MADRID 4 abr. (EUROPA PRESS) -
Astrônomos da Universidade de Warwick descobriram um sistema estelar binário compacto, extremamente raro e de alta massa, a apenas 150 anos-luz de distância.
Essas duas estrelas estão em rota de colisão para explodir como uma supernova do tipo 1a, que aparece 10 vezes mais brilhante do que a Lua no céu noturno.
As supernovas do tipo 1a são um tipo especial de explosão cósmica, conhecidas como "velas padrão" para medir as distâncias entre a Terra e suas galáxias hospedeiras. Elas ocorrem quando uma anã branca (o núcleo denso remanescente de uma estrela) acumula muita massa, torna-se incapaz de suportar sua própria gravidade e explode.
Há muito tempo se prevê teoricamente que duas anãs brancas em órbita são a causa da maioria das explosões de supernovas do tipo 1a. Quando elas se encontram em uma órbita próxima, a anã branca mais pesada do par gradualmente acumula material de sua companheira, fazendo com que essa estrela (ou ambas) exploda.
Essa descoberta, publicada na Nature Astronomy, não apenas revelou esse sistema pela primeira vez, mas também um par compacto de anãs brancas muito próximo de nossa galáxia, na Via Láctea.
James Munday, pesquisador de PhD em Warwick e líder da pesquisa, disse em um comunicado: "A existência de um sistema binário duplo de anãs brancas, massivo e local, foi antecipada por anos, portanto, quando vi pela primeira vez esse sistema com uma massa total muito alta em nossa galáxia, fiquei imediatamente animado.
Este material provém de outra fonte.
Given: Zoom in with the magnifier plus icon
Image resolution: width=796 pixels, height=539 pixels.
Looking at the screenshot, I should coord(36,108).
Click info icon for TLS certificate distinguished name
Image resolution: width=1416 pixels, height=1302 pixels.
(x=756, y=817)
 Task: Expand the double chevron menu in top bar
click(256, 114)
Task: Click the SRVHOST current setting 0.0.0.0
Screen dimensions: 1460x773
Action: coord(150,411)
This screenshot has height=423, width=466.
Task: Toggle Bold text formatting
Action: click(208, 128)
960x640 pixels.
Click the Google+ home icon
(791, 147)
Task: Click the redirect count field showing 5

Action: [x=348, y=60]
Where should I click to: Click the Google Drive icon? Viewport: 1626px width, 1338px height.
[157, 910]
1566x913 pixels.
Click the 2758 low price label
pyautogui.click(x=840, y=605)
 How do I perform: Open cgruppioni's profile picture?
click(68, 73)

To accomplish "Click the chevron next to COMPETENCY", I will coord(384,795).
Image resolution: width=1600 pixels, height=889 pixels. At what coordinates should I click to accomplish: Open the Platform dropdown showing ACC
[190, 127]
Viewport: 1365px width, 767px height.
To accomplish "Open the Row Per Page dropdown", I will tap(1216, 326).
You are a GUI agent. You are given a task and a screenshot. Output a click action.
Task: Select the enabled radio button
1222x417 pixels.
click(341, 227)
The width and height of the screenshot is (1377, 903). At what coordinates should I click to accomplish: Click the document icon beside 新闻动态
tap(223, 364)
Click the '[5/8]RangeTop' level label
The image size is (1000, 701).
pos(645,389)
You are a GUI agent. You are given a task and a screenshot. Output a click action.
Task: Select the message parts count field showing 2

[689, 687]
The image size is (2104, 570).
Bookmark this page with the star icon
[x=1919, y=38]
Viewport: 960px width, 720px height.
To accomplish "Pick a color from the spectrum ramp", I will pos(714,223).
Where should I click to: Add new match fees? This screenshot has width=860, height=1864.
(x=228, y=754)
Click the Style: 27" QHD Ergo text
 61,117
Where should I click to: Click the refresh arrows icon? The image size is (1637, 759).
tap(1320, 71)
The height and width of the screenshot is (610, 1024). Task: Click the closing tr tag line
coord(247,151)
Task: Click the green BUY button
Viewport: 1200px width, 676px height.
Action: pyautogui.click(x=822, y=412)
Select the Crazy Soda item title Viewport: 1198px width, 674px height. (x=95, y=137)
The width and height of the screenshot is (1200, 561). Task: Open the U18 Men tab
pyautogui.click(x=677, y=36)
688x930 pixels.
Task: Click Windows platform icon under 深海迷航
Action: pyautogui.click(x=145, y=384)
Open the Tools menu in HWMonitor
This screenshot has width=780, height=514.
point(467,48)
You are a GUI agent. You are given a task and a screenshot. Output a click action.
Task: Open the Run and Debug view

PRIMEIRO SISTEMA BINÁRIO DUPLO DE ANÃS BRANCAS
"Quando descobri que as duas estrelas estão separadas por apenas 1/60 da distância Terra-Sol, percebi rapidamente que havíamos descoberto o primeiro sistema binário duplo de anãs brancas que, sem dúvida, dará origem a uma supernova Tipo 1a em uma escala de tempo próxima à idade do universo.
De forma significativa, o novo sistema de Munday é o mais pesado de seu tipo já confirmado, com uma massa combinada de 1,56 vezes a do Sol. Com essa massa elevada, isso significa que, aconteça o que acontecer, as estrelas estão destinadas a explodir.
No entanto, a explosão não é esperada para daqui a 23 bilhões de anos e, apesar de estar tão perto do nosso sistema solar, essa supernova não colocará nosso planeta em perigo.
Atualmente, as anãs brancas giram lentamente uma em torno da outra em uma órbita que dura mais de 14 horas. Ao longo de bilhões de anos, a radiação das ondas gravitacionais fará com que as duas estrelas entrem em espiral até que, na iminência do evento da supernova, elas se moverão tão rapidamente que completarão uma órbita em apenas 30 a 40 segundos.